Files can also be uploaded from local storage to EOS (or S3 more generally):

from gencove_explorer.file import File

f1 = File(
    local="~/file.txt",
    remote="e://users/me/project-1/file.txt"
)
f1.upload()

Executing files

File objects can be executed as scripts by using the execute() method:

from gencove_explorer.file import File

f = File(local="~/script.sh")
f.execute()

Command-line parameters can be passed to execute() as follows:

from gencove_explorer.file import File

f = File(local="~/script.sh")
f.execute("parameter1", "parameter2")  # equivalent to: ~/script.sh parameter1 parameter2

In case it is preferable to process the output instead of printing it to the terminal, execute() can be configured to provide the output via its return value by setting capture_output to True:

from gencove_explorer.file import File

f = File(local="~/script.sh")
c = f.execute(capture_output=True)

print(c.stdout) # Standard output
print(c.stderr) # Standard error

File.execute() uses /bin/sh as the default interpreter, but any interpreter can be specified by setting the appropriate shebang line in the file. For example, to use Python as the interpreter add the following line to the top of the Python script:

#!/usr/bin/env python

Finally, a real-world example for executing a shell script (~/script.sh) on an array of inputs utilizing the features described in this section:

from gencove_explorer.file import File
from gencove_explorer.analysis import Analysis, InputShared

a = Analysis(
    input=["a","b","c"],
    input_shared=InputShared(
        script=File(local="~/script.sh").upload()
    ),
    function=lambda ac: ac.input_shared.script.execute(ac.input),
).run()

Temporary files

It is also possible to use the File object for creating temporary local and/or remote files.

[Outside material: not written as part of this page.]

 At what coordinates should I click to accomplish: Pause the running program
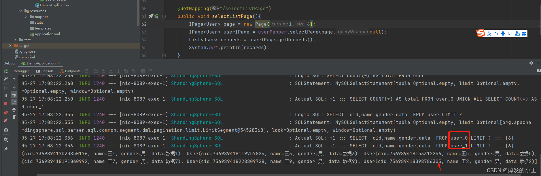pos(6,95)
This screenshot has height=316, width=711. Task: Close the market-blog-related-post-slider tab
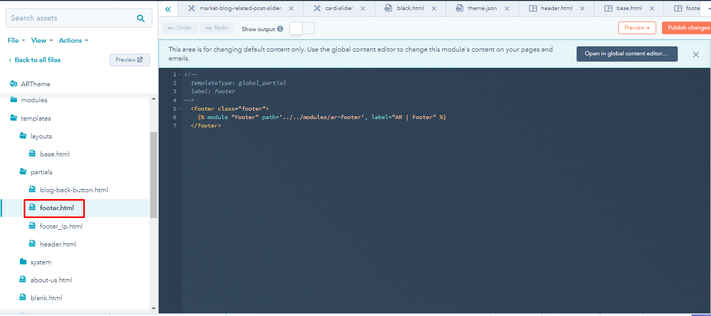tap(291, 8)
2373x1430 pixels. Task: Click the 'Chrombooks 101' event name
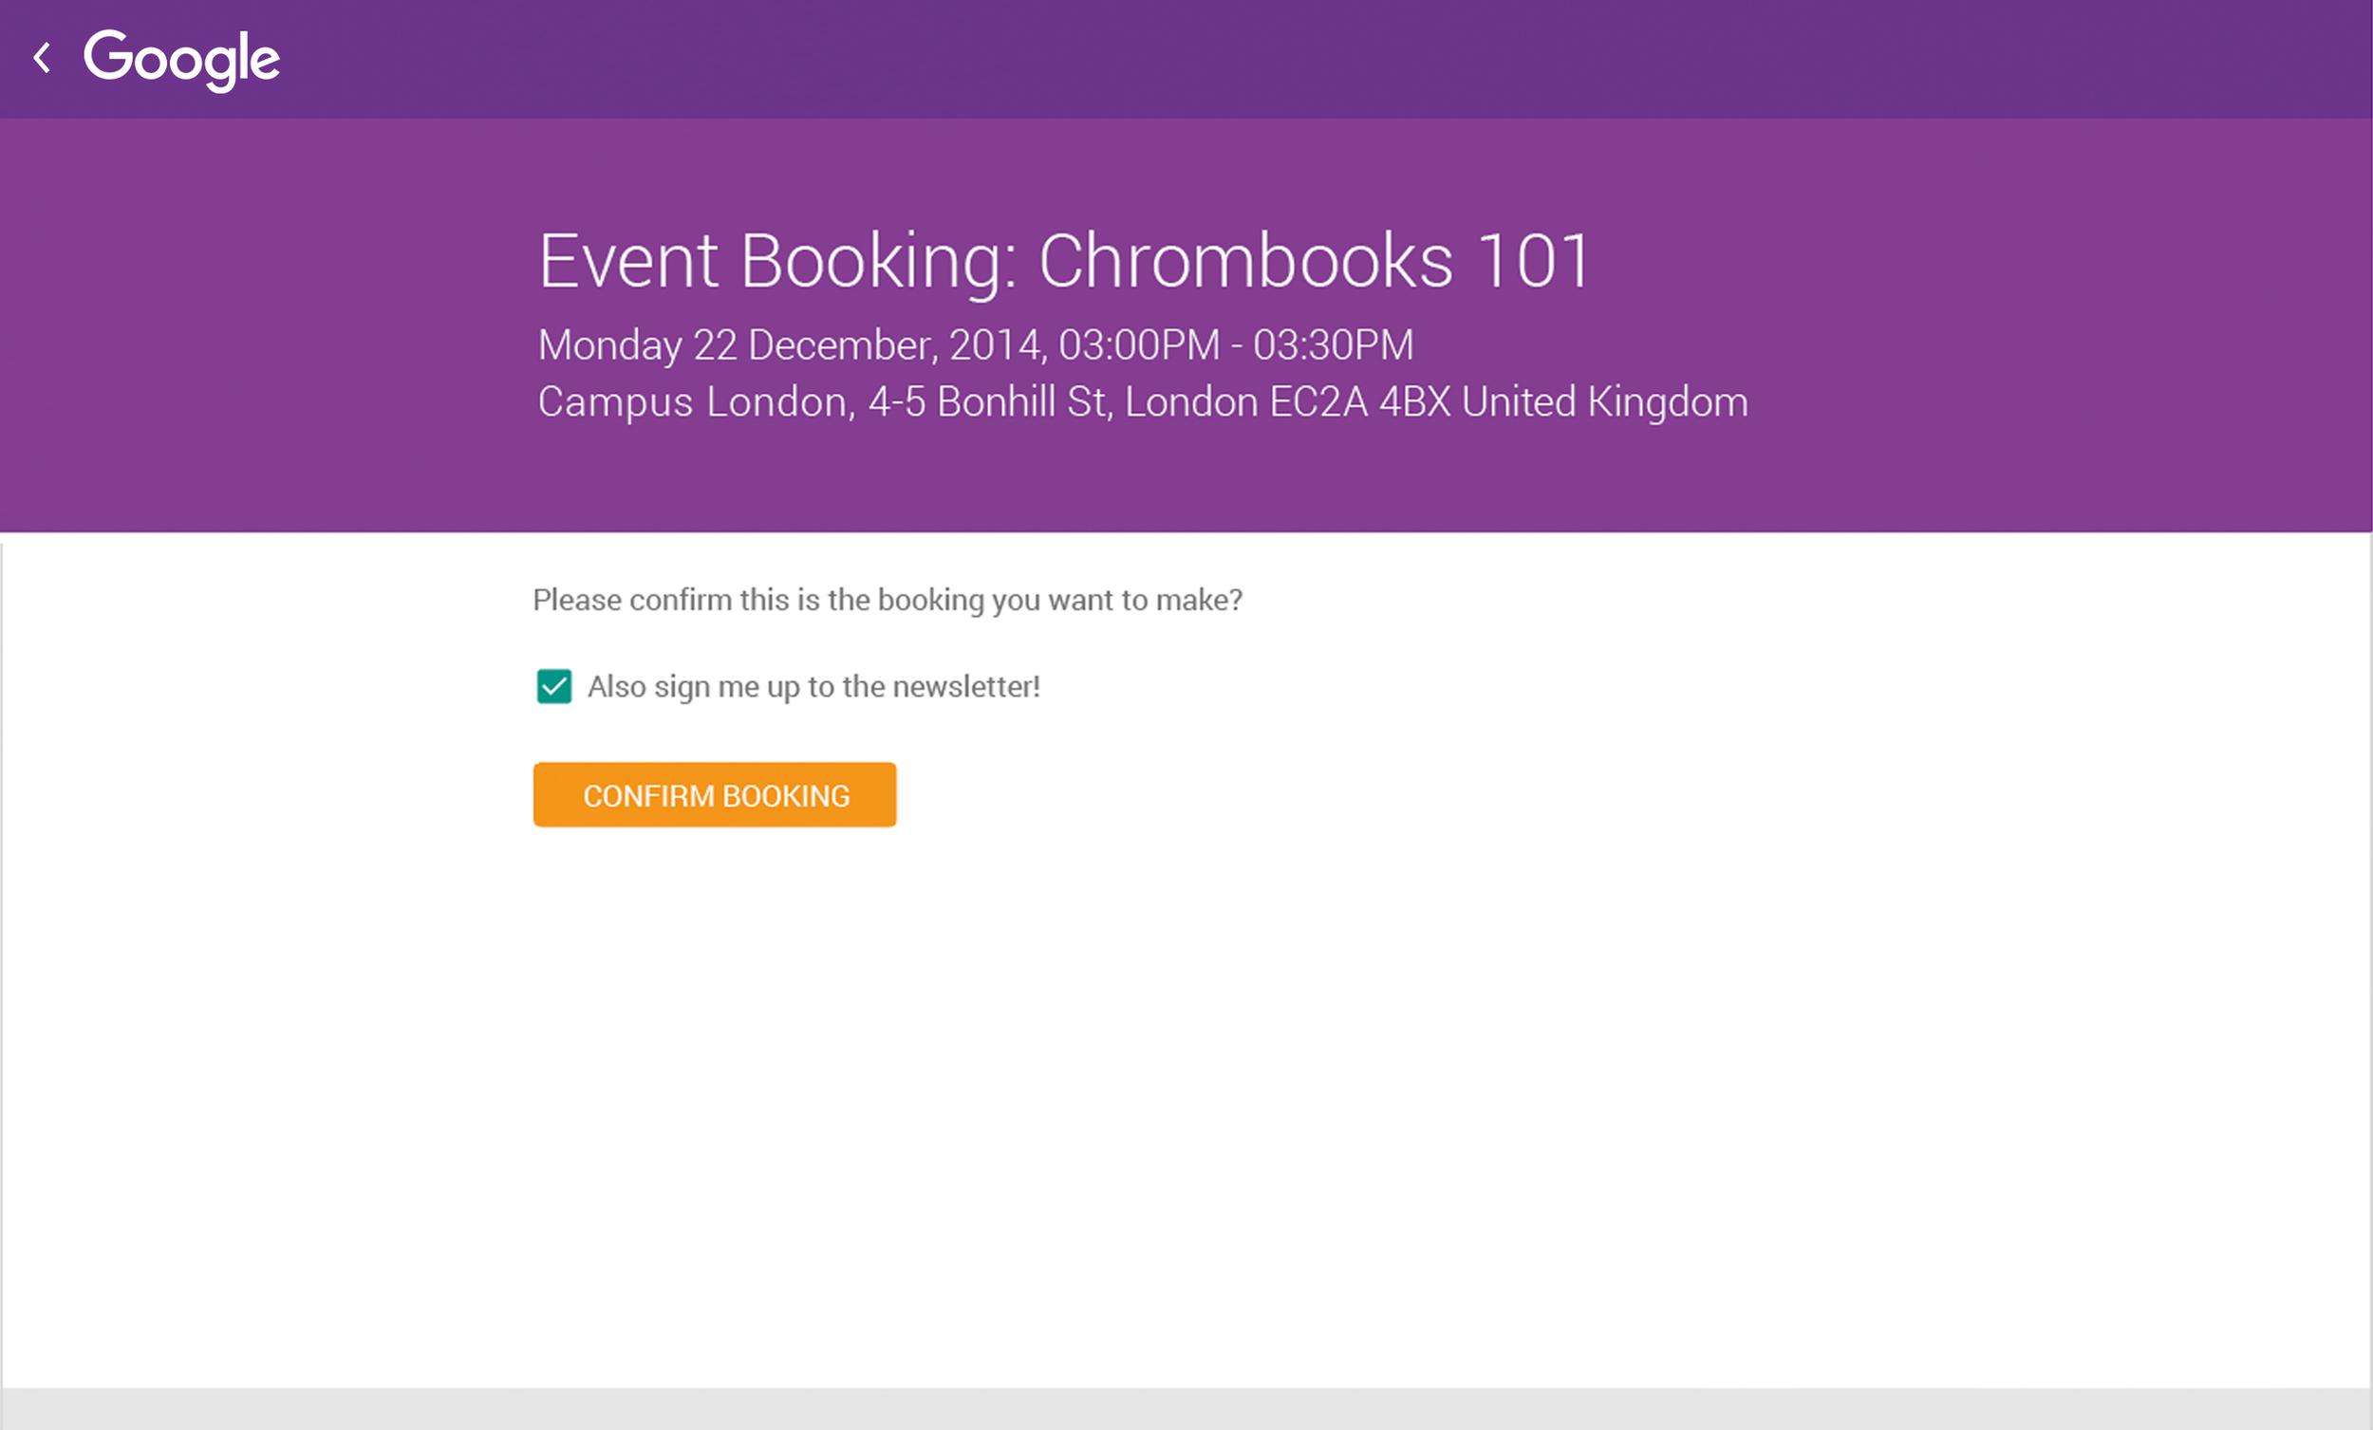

πŸ’‘ Temporary files have an automatically generated filename that is guaranteed to be unique. The user should not expect that these files are permanently stored. We recommend using them for intermediate analysis results, while named files should be used for inputs and outputs.

To create a temporary remote file, exclude the name and remote parameters:

from gencove_explorer.file import File

# Create File object with no explicit destination
f = File(local="~/file.txt")

# Upload to temporary location
f.upload()

To create a temporary local file, exclude the local parameter:

from gencove_explorer.file import File

# Create File object with explicit destination
f = File(remote="e://users/me/project-1/file.txt")

!echo 123 > {f.local}

# Upload to temporary location
f.upload()

To create a file that is temporary both locally and remotely, exclude all parameters:

from gencove_explorer.file import File

# Create temporary File object
f = File()

!echo 123 > {f.local}

# Upload to temporary location
f.upload()

# Get destination
print(f.remote)

Generating URLs for remote File objects

It is possible to generate a temporarily accessible URL for a file in EOS via the remote url property.

πŸ’‘ The URLs generated with this method:

  1. Provide access to the file over the public Internet by anyone who has the URL
  2. Expire after 48 hours

Below is an end-to-end example where we copy a local file to EOS, then obtain a URL for it.

from gencove_explorer.file import File

# Create File object with no explicit destination
f = File(local="~/file.txt")

# Write contents to file
!echo "URL example" > {f.local}

# Upload to temporary location
f.upload()

# Generate and print temporary URL for file
print(f.remote.url)

Sharing files within your organization

Files can be easily shared within your organization by sharing the EOS URI (e://...) of objects.

πŸ’‘ Files created in your user namespace (e://users/me/) need to be made "shareable" by replacing the me shorthand with your user id. To simplify this process, the Explorer SDK provides a convenient File object attribute named path_e_shareable.

from gencove_explorer.file import File

# Create File object in user namespace
f = File(local="~/file.txt", remote="e://users/me/project-1/file.txt")

# Copy to temporary location on EOR
f.upload()

print(f.path_e_shareable)

EOS URIs of files created in the organization namespace (e://org/) can be shared within your organization without modification.